--- Reading text Enclosed Below ---
We take the exact opposite approach from most of the skincare industry. We decided to create fewer products to make it easy and uncomplicated for people because traditionally it’s never been a complicated idea. Beauty has always been – if you think about what your grandparents did – these basic concepts of taking care of your skin, staying out of the sun, not smoking, washing your face, moisturizing it. Those are the basics, if you do those, you’re almost guaranteed a benefit. Rather than having these long regimens of 12 steps, we’ve stuck to 2 and kept it really simple and uncomplicated. That’s probably the most important thing that sets us apart, the fact that we started this business as an independent, self-funded, family owned and operated business, where we weren’t going to raise capital just so we could blow this out and sell it off, sets us apart compared to many and I’m really proud of what we have accomplished. Both of those two things together really have separated us from all the others out there.
Why is well-considered design such an important part of the MALIN+GOETZ brand?
Because design sells and people want things to be beautiful and we want things to be beautiful. We paid a lot of attention to that for those aesthetic purposes. Also, form really does follow function, and great design solves problems and makes things not just beautiful to have around but it helps to make them better. One of the ideas behind MALIN+GOETZ was that if you live in a small, expensive, New York City apartment with limited space, you can’t just have thousands of things crowding cupboards. In fact, what if you could just have a few things sitting out on the shelves because they work, because they look good because they do all the things you need them to do and they’re still beautiful. That’s what we tried to accomplish with design.
You are known for your unique store concepts, what do you look for in a retail space?
We look for a match in terms of the customer base and main street shopping locality. The idea is that these are neighbourhoods where people live and where they are looking to shop near their homes as a part of the community. If you think back to apothecaries 100 years ago, they were the local pharmacist or chemist that were serving us and being a part of those communities is important. We all want to be a part of these experiences and that’s what we aim to deliver – individualized experiences every time we open in a new neighbourhood. And those neighbourhoods are where our customers live and ultimately where we (myself and Andrew) would like to live ourselves.
The band hails from New York, what do you love about urban life and what excites you the most about launching with The Conran Shop in London and Paris?
London is very similar to New York and one of the greatest things about New York is it is one of the most diverse places on the planet. Maybe the second most diverse city would be London. I think it’s exciting, there’s great energy there, it’s diverse, young, it’s a terrific place. Urban living is about convenience and ease and the focus on your career. These three cities, in particular, are great urban centres for culture. So, just how rich these cities happen to be in terms of culture, and specifically from a diversity perspective is very exciting for us. The fact that we are partnering with a company that has been focused on design from its inception and continues to be a leader in design, feels really well-suited for the brand.
Finally, congratulations, you’re celebrating 10 years of your best-selling eucalyptus deodorant in June, what else does the future hold?
This is a question where we want to have an answer that’s as exciting as possible, but the reality is that for 15 years we’ve been staying really focused and doing the same thing 15 years later – and that is keeping things simple and uncomplicated. We are looking to expand our product assortment where we fill a need and have customer requests, so we’re not overloading people with a product and producing things that aren’t necessary. Just continuing to do what we do – developing products, opening stores where appropriate, and most importantly keeping the range simple, tight and focused!
--- End of Enclosed Reading text ---
--- Record extracts Enclosed Below ---
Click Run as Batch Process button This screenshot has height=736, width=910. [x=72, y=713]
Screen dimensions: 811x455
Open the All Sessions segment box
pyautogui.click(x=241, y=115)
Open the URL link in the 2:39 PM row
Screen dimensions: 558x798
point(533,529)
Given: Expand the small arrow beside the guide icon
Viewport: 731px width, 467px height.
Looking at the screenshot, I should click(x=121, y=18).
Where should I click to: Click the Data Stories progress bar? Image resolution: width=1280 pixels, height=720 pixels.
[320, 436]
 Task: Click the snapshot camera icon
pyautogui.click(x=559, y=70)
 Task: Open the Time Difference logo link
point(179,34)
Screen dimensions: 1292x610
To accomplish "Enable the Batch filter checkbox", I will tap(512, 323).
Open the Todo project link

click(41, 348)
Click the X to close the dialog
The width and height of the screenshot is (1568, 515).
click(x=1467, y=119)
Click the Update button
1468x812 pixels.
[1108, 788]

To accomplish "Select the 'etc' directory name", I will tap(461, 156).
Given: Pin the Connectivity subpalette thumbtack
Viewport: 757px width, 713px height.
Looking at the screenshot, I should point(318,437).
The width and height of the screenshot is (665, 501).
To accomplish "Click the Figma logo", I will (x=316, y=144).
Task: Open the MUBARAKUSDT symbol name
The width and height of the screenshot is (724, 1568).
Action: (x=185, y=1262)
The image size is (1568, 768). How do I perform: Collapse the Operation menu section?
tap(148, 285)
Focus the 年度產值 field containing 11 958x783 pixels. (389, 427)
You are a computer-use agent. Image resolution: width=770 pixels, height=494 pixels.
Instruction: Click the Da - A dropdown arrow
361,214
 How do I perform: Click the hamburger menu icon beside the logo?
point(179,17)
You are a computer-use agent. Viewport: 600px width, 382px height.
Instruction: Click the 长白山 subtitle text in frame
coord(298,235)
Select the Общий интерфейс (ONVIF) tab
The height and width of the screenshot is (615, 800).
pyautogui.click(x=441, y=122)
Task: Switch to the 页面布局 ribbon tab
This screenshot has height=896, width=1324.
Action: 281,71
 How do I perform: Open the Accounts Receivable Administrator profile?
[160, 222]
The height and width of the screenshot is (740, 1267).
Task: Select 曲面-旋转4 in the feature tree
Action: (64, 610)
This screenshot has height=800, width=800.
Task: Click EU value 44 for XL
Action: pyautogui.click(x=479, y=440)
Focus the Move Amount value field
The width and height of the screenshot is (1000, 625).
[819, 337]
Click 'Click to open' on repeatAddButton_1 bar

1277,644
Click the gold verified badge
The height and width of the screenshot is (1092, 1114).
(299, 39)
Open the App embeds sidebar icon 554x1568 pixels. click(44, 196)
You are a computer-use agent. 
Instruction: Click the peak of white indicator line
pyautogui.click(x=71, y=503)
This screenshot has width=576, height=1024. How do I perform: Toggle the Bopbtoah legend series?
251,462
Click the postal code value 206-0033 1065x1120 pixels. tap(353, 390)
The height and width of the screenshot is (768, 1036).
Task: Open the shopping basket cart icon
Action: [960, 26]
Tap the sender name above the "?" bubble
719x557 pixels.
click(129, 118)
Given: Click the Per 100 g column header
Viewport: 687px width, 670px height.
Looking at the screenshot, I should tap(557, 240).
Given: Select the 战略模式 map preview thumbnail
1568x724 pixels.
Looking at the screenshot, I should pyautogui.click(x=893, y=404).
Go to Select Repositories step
--- End of Enclosed Record extracts ---
Tasks and exercises:
[A] In the interview, the speaker lists the basic concepts of skin care that grandparents followed. List all of them.
[B] Copy the interview word for word from "Because design sells" to "a retail space?".

Your written answers:
[A]
- Taking care of your skin
- Staying out of the sun
- Not smoking
- Washing your face
- Moisturizing it

[B]
Because design sells and people want things to be beautiful and we want things to be beautiful. We paid a lot of attention to that for those aesthetic purposes. Also, form really does follow function, and great design solves problems and makes things not just beautiful to have around but it helps to make them better. One of the ideas behind MALIN+GOETZ was that if you live in a small, expensive, New York City apartment with limited space, you can’t just have thousands of things crowding cupboards. In fact, what if you could just have a few things sitting out on the shelves because they work, because they look good because they do all the things you need them to do and they’re still beautiful. That’s what we tried to accomplish with design.
You are known for your unique store concepts, what do you look for in a retail space?